AVAILABLE DATA:
⁂

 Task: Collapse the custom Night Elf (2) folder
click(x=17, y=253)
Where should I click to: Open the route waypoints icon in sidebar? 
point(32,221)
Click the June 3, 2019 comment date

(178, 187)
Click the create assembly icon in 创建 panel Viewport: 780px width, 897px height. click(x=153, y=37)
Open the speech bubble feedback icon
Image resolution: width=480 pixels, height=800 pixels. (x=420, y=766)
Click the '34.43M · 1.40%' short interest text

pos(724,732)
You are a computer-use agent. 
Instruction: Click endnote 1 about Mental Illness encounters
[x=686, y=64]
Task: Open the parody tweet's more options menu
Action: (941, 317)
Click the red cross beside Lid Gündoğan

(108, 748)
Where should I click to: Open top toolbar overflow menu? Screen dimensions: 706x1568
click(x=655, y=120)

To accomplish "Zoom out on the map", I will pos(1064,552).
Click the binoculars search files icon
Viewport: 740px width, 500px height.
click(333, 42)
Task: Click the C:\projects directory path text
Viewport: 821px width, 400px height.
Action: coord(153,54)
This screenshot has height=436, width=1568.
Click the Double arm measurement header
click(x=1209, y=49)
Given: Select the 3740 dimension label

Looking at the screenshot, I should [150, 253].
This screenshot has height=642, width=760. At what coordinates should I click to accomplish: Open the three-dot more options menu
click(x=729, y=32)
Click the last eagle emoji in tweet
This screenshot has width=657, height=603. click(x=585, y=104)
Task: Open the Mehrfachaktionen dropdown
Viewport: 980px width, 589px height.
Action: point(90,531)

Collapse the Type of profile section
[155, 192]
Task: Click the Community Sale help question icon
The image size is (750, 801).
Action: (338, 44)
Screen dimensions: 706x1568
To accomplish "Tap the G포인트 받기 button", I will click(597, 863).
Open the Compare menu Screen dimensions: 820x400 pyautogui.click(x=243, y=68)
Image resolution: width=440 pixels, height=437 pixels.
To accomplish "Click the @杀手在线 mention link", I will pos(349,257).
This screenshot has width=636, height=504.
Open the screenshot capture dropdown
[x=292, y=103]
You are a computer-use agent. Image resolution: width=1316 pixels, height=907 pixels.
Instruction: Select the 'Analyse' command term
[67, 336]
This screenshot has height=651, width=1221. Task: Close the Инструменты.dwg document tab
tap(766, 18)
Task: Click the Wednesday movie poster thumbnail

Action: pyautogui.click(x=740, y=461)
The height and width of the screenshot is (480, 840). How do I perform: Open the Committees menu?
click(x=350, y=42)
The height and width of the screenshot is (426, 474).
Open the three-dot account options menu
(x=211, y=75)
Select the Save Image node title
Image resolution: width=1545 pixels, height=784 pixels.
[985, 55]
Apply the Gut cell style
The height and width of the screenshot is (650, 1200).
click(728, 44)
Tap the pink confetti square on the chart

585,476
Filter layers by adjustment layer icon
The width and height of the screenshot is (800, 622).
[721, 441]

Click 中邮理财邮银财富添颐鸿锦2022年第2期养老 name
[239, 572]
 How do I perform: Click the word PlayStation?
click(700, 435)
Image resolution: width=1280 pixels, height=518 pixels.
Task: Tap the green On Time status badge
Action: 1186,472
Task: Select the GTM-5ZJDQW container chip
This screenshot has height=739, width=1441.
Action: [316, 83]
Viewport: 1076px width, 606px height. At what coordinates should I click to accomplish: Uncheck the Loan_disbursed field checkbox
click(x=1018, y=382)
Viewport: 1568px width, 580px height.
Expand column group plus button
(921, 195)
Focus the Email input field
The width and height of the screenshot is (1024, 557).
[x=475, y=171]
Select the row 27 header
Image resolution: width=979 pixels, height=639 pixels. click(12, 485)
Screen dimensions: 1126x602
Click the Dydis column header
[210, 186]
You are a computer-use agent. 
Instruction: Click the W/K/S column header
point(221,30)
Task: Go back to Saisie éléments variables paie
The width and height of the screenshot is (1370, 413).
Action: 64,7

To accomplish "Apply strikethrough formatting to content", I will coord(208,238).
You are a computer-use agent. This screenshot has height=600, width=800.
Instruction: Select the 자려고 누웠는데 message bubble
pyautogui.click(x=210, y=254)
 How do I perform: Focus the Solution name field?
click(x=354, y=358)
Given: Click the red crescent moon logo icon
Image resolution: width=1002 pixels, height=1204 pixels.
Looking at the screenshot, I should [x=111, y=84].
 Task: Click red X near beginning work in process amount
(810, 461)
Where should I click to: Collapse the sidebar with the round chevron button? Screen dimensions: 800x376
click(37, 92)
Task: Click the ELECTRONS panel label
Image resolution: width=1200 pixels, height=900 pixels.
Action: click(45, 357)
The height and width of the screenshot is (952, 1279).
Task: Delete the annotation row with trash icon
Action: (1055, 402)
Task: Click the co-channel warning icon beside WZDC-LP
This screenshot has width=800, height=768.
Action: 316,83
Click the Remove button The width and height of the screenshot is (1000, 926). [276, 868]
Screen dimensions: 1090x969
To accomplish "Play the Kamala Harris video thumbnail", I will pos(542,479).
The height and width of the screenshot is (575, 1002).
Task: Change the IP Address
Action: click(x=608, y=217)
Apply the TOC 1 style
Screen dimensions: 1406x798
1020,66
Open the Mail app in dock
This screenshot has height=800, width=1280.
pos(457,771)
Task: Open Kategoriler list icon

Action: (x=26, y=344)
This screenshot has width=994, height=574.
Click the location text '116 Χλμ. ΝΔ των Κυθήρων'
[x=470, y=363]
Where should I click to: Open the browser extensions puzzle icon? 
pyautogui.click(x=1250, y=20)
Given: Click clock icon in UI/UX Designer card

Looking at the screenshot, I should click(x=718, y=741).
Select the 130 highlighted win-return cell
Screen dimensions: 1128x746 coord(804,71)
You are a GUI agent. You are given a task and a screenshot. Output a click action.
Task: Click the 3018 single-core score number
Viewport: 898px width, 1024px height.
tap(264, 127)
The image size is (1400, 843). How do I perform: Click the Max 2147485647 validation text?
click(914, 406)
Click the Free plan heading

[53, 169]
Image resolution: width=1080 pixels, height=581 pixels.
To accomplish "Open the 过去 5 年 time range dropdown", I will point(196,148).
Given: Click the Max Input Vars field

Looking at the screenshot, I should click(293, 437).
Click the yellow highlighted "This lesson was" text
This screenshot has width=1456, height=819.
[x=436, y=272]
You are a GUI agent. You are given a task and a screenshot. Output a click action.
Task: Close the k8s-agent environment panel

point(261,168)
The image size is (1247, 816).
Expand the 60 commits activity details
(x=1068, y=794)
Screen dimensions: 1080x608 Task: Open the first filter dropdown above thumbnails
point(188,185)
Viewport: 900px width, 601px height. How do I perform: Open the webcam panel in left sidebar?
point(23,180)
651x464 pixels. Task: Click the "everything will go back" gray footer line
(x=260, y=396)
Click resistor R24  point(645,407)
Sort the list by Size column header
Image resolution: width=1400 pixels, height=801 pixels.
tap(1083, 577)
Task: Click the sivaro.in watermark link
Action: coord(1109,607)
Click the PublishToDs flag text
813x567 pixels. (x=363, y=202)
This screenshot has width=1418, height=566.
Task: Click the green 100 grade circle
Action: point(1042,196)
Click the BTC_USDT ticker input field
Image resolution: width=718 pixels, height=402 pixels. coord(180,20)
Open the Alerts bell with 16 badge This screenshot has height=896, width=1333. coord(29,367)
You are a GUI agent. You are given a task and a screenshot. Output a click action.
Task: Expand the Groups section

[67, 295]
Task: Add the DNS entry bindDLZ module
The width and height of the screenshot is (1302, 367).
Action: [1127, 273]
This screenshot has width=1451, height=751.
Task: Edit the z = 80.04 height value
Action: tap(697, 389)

⁂

Word search in the records above: please count the lines holding "style" and state the count alone.

2